→ **RECORDS PROVIDED**:
• • • •
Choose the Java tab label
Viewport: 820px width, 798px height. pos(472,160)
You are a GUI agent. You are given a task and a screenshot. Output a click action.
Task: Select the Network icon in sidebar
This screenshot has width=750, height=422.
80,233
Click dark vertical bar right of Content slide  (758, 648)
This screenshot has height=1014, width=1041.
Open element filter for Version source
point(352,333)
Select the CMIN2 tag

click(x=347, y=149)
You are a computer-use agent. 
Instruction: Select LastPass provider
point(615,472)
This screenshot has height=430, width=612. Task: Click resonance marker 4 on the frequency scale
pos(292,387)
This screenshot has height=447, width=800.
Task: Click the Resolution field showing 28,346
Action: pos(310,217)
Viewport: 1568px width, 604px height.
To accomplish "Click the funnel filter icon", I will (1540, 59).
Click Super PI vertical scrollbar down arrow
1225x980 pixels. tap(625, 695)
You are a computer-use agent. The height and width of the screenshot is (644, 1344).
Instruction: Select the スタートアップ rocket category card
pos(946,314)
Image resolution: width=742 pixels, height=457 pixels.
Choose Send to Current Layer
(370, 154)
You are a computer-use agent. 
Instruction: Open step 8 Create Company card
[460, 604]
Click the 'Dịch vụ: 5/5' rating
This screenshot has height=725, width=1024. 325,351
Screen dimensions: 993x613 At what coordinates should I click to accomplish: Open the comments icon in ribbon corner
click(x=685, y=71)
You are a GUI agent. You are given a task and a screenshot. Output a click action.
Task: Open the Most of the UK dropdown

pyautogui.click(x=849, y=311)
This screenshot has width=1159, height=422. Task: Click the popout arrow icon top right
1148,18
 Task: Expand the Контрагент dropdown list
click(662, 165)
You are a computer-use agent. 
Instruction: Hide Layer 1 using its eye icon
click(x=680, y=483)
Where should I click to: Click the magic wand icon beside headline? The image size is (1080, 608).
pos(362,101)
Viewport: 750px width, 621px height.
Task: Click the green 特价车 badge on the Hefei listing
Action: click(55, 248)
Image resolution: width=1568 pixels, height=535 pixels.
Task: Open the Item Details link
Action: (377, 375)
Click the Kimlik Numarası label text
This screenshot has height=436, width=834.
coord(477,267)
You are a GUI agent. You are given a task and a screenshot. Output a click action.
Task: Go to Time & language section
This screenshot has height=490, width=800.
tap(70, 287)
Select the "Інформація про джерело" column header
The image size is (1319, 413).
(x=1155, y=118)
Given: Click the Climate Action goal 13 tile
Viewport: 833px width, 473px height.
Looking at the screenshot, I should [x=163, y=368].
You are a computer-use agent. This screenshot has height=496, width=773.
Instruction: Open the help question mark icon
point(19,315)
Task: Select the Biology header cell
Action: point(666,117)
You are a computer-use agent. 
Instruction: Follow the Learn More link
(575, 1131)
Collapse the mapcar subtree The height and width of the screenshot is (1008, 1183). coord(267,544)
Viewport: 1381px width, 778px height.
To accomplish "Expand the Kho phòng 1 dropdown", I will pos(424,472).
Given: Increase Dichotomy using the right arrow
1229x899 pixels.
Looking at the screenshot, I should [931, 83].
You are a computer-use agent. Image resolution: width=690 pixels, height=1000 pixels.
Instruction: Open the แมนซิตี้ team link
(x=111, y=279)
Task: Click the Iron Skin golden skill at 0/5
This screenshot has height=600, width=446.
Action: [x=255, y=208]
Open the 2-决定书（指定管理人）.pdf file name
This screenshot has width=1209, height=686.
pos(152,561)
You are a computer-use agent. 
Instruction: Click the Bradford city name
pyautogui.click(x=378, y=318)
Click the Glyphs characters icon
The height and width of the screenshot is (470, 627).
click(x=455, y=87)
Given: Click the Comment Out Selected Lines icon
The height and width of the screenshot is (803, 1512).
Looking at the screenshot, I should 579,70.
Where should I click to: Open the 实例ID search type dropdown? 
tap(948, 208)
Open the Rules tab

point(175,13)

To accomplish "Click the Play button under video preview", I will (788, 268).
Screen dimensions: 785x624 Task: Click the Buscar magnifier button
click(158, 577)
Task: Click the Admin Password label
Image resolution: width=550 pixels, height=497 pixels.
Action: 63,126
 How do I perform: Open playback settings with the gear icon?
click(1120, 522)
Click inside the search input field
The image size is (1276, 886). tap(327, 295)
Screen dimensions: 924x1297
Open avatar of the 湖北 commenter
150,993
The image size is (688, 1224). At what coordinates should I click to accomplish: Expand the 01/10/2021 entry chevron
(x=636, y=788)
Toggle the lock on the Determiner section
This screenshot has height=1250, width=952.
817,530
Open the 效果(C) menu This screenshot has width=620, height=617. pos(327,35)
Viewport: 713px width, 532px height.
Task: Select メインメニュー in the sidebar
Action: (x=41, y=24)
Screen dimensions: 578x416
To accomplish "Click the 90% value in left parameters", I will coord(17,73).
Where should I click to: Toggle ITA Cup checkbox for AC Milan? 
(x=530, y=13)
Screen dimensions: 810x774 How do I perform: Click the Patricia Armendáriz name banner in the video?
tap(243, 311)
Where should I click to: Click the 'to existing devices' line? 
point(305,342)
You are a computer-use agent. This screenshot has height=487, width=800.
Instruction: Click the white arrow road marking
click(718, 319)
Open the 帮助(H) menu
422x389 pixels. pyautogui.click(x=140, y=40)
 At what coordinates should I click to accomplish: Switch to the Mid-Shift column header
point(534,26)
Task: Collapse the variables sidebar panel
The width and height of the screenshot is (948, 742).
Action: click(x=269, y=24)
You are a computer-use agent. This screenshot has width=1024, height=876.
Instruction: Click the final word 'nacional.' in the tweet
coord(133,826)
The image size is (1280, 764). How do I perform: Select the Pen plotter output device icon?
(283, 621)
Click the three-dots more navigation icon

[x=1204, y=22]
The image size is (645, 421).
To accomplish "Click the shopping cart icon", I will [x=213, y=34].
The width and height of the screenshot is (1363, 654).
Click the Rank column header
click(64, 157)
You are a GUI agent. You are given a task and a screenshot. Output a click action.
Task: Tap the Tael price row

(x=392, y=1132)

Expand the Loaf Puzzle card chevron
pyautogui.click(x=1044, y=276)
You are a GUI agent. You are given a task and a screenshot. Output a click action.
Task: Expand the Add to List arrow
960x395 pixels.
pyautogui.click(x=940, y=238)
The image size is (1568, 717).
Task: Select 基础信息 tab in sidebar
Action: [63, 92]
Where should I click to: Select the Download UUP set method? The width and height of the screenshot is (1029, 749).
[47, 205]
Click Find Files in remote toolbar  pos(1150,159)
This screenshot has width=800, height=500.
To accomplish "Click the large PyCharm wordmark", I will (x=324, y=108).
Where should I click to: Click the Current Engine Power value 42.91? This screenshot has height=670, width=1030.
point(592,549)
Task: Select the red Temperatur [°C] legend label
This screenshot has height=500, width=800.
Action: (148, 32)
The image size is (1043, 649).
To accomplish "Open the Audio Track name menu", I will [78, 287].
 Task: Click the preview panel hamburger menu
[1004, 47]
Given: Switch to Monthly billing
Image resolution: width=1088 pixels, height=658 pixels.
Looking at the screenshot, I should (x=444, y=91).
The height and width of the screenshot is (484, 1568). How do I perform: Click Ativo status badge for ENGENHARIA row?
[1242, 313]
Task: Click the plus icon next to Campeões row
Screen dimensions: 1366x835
• • • •
→ **PROBLEM STATEMENT**:
Match on "will" and copy out every line of the entries that contains it.

→ **RESULT FOR THIS EXERCISE**:
To accomplish "Click the funnel filter icon", I will (1540, 59).
To accomplish "Expand the Kho phòng 1 dropdown", I will pos(424,472).
To accomplish "Click the Play button under video preview", I will (788, 268).
To accomplish "Click the 90% value in left parameters", I will coord(17,73).
To accomplish "Click the shopping cart icon", I will [x=213, y=34].
To accomplish "Click the large PyCharm wordmark", I will (x=324, y=108).
To accomplish "Open the Audio Track name menu", I will [78, 287].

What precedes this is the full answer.